Registration of Labor organizations


SAN MIGUEL FOODS INC vs SAN MIGUEL CORP. SUPERVISORS AND
EXEMPT UNION
G.R. No. 146206, August 1, 2011
Facts:
Pursuant to a Supreme Court decision, the DOLE conducted preelection conferences on SMCSEUs petition for certification election. The MedArbiter ordered to proceed with the election. The company San Miguel Foods
Inc. questioned the eligibility to vote by some of its employees, particularly
those alleged confidential employees who were working as Payroll Manager
and those who have access with the salary and compensation data, the HR
Assistant and Personnel Assistant and those employees working in the live
chicken operations who are not covered by the bargaining unit. It also
alleges that the employees of the Cabuyao, San Fernando, and Otis plants of
petitioners predecessor, San Miguel Corporation, as stated in G.R. No.

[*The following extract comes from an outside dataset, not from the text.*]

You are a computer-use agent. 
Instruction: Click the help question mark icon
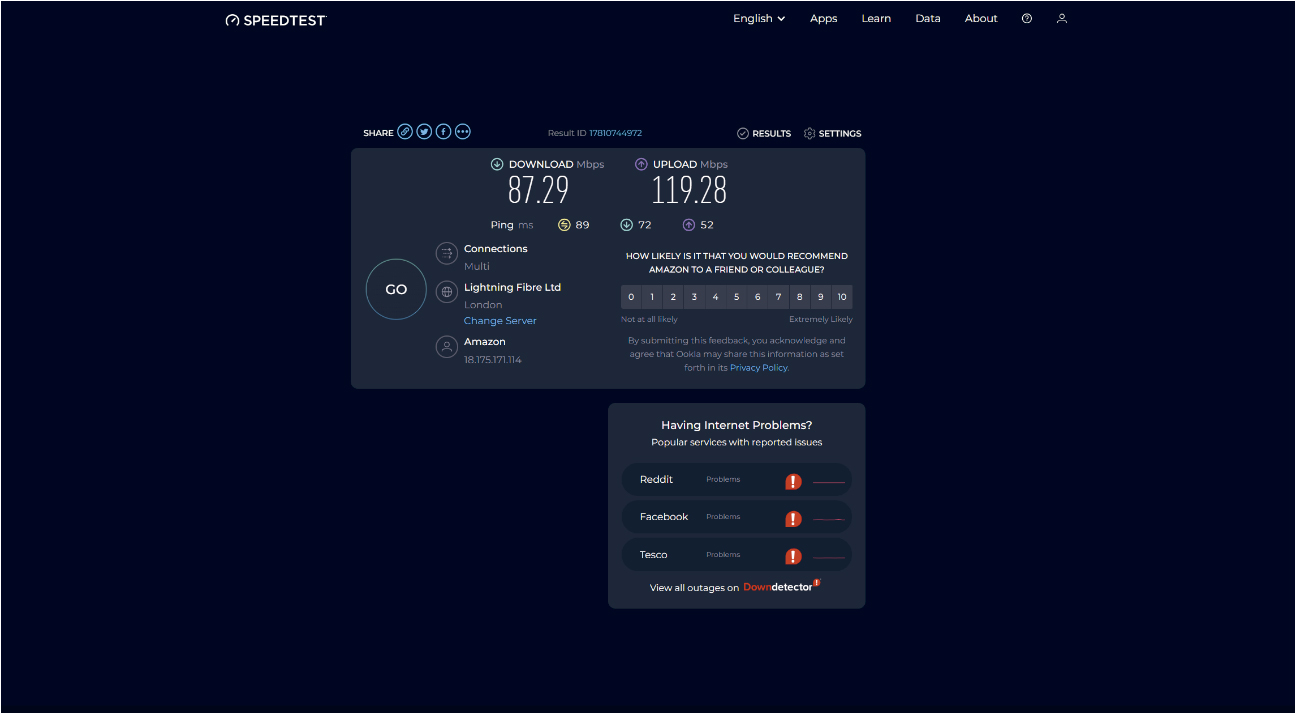pyautogui.click(x=1027, y=19)
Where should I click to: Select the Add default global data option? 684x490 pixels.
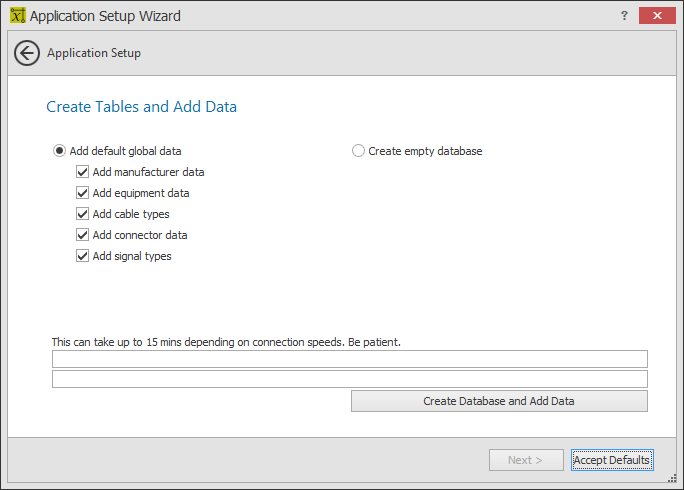pyautogui.click(x=60, y=151)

110399, were engaged in "dressed" chicken processing, i.e., handling and
packaging of chicken meat, while the new bargaining unit includes
employees engaged in "live" chicken operations, i.e., those who breed chicks
and grow chickens. Despite the objections, the Med-Arbiter ruled that
SMCSEU was certified to be the exclusive bargaining agent of the supervisors
and exempt employees.
Issues:
1) Can the workers of separate divisions whose tasks are interrelated
form a single union?
2) Can confidential employees join the bargaining unit of a company?
Ruling:
1) Yes. The Court by taking into account the community or mutuality of
interests test said that those employees in the live chicken processing
and dressed chicken processing divisions held that they can form a
union. While the existence of a bargaining history is a factor that may
be reckoned with in determining the appropriate bargaining unit, the
same is not decisive or conclusive. Other factors must be considered.
The test of grouping is community or mutuality of interest. This is so
because the basic test of an asserted bargaining units acceptability is
whether or not it is fundamentally the combination which will best
assure to all employees the exercise of their collective bargaining
rights.
2) No. A confidential employee is one entrusted with confidence on
delicate, or with the custody, handling or care and protection of the
employers property. Confidential employees should be excluded from
the bargaining unit, as their access to confidential information may
become the source of undue advantage. However, in this case, the

Court did not apply such fact to the Payroll Manager and those working
with salary and compensation data, saying that the job does not
involve dealing with confidential labor relations information in the
course of the performance of his functions.